Updated: Aug 5, 2023

I awake to the sounds of something eating outside my hut. A Kudu? A Bushbuck? I am not sure. I fall back asleep. Sometime later I hear light footsteps in the leaves. I listen intently, but they have stopped. I close my eyes, but there they are again, and now there is sniffing. A lion has caught the scent of the herbivore I heard earlier. There is nothing between me and it, but a thin wall of reeds. More light steps, some sniffing, and a soft roar. The lion lies down to wait. I worry about the guide who will come to wake me at 5AM when it is still dark. Will he see the lion lying in the bushes behind my hut? Should I try to warn him somehow?

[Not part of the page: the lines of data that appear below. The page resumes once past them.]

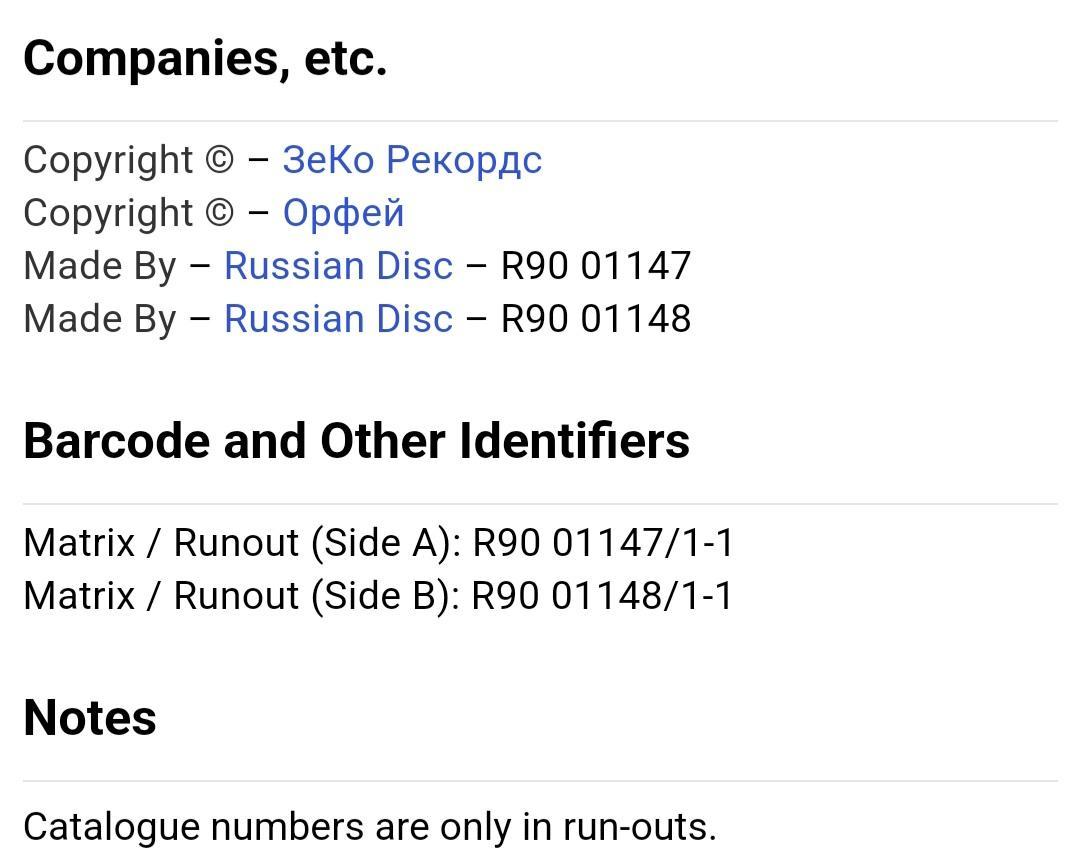1080x867 pixels.
Task: Open the Орфей copyright link
Action: point(343,213)
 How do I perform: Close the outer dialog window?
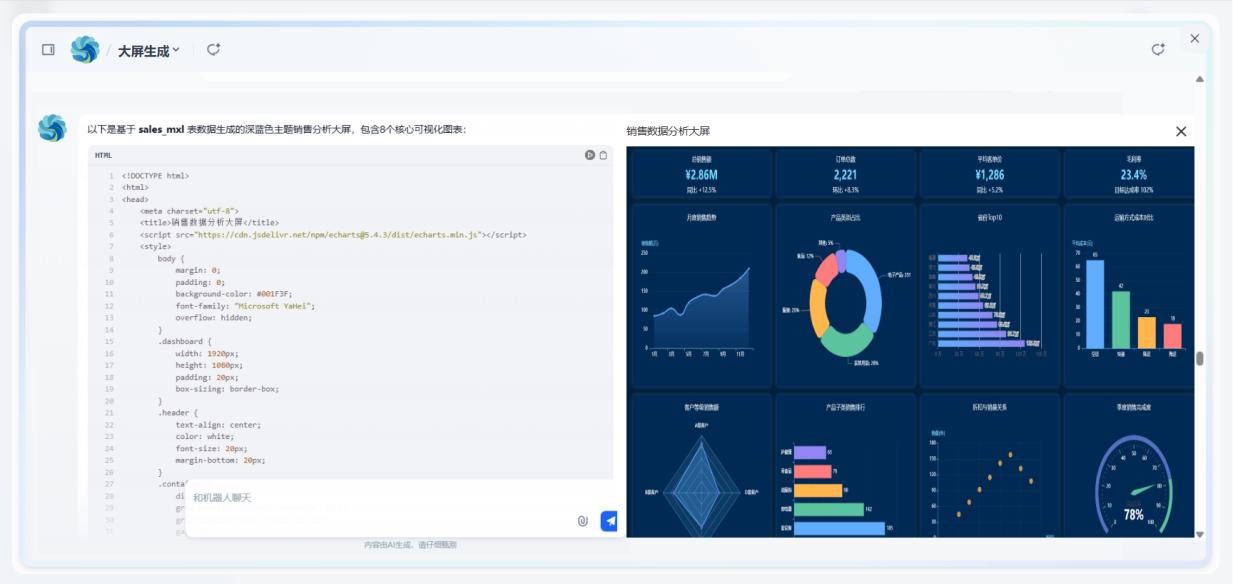pyautogui.click(x=1194, y=38)
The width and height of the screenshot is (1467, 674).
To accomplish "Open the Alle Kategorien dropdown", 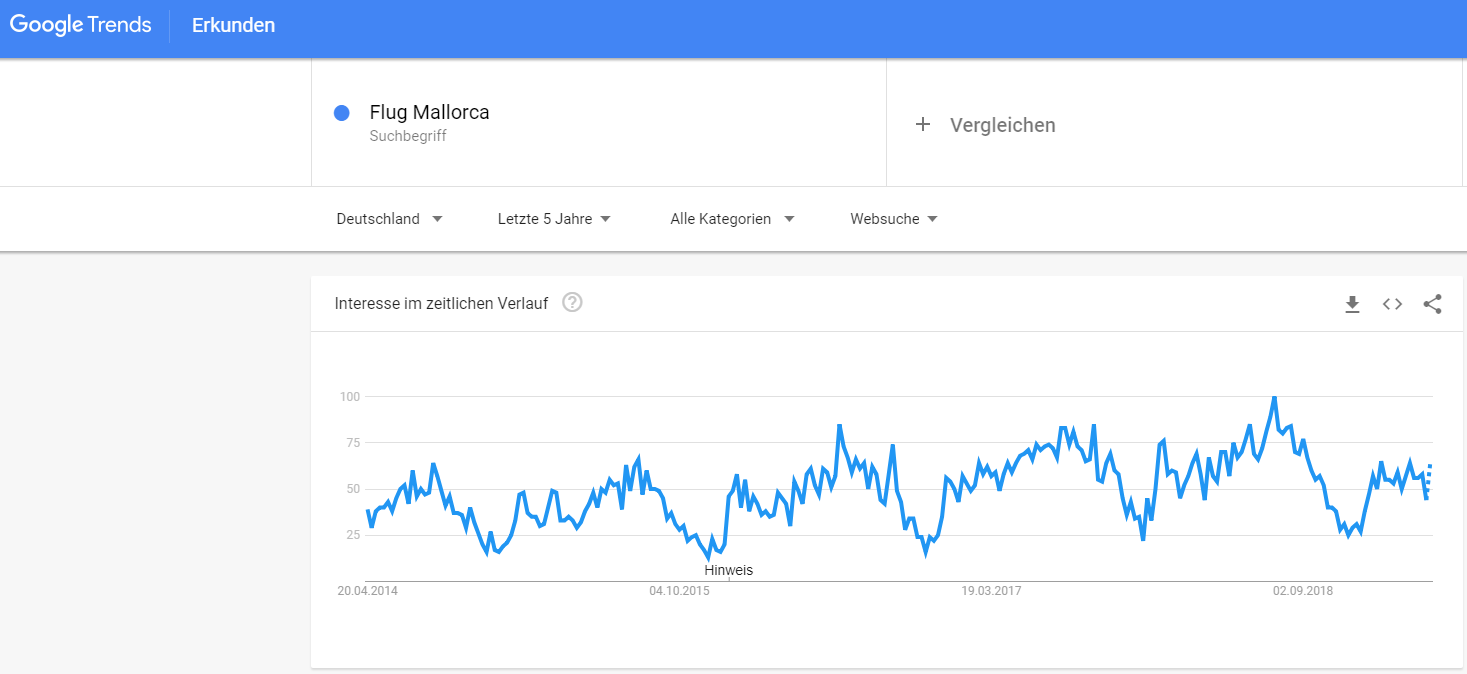I will click(x=732, y=219).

The guides do not seem all that worried about lions, but lion attacks on humans are real. At Mokobo Lodge in Odzalla where I began my trip. The lions had to be hunted out because they were killing the lodge employees as they walked to work in the early morning. There is, also, the famous case of two lions killing numerous railway workers a little over a hundred years ago. They named them The Ghost and The Darkness. Fortunately, Val Kilmer and Michael Douglas arrived and killed the lions so the wheels of progress could churn again. But Val Kilmer is not here.


My guide arrives seemingly unharmed. There were elephants behind my hut last night. The lion and the story I concocted in my mind were just phantoms in the night. It was the elephants I heard. They are very light walkers for something so large. They were eating, sniffing, and even roaring. Rumbling really, but its sounds remarkably like a large cat.

Lions are real here, though. In the last two days, we’ve seen them eating an Impala and a Kudu.


Yesterday, as we left camp, the guides spotted the fresh tracks of a male lion not far from camp. They discussed it and we headed off to find them, taking numerous roads, stopping to find signs at each intersection. The guides seemed to think like the lion, but after sometime, they lost the trail. We had the roads; the lion had Africa. But losing the trail of the lions is just the beginning of the search for something else. There, a pair of bat eared foxes running across the landscape. Behind them an ostrich. Between the ostrich and us, a jackal. Under that bush, a spotted hyena.


Today, the process repeats, but the tracks we find belong to a cheetah.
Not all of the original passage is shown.